> THE PROBLEM
Provide only the number of lines in the records where "each" appears.

> PROVIDED RECORDS
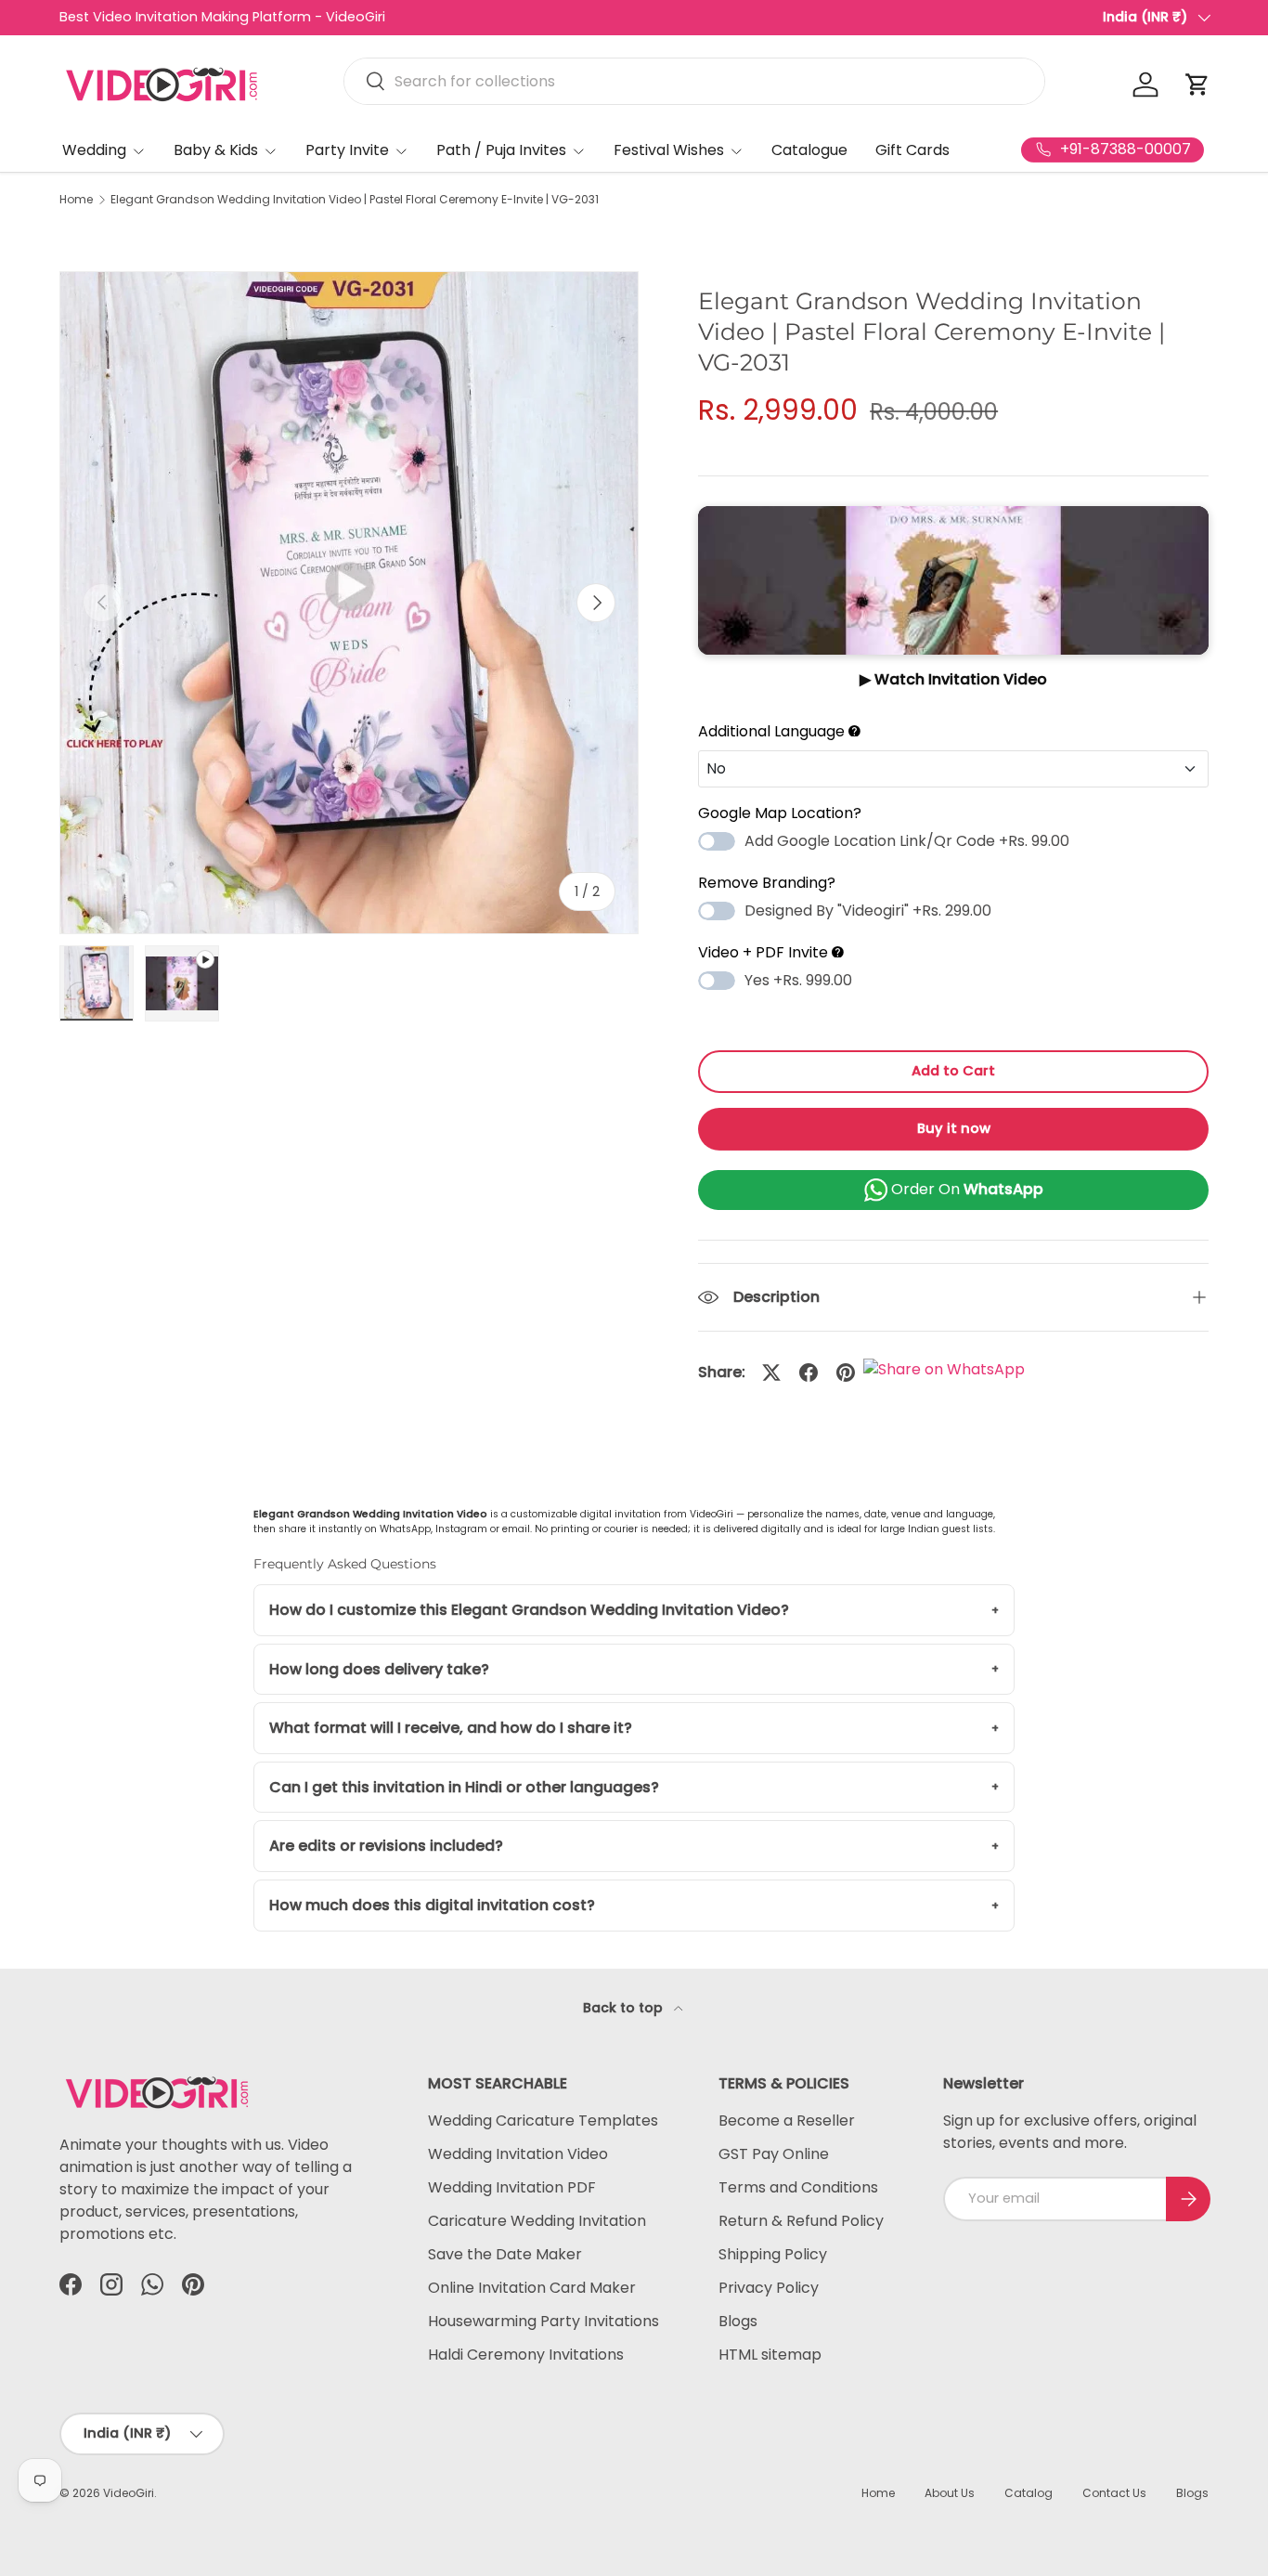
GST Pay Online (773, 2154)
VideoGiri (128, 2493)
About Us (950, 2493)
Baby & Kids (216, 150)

--

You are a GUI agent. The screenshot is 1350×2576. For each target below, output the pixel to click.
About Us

==

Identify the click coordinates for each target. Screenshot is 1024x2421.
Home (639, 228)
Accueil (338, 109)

> EXERCISE RESULT
2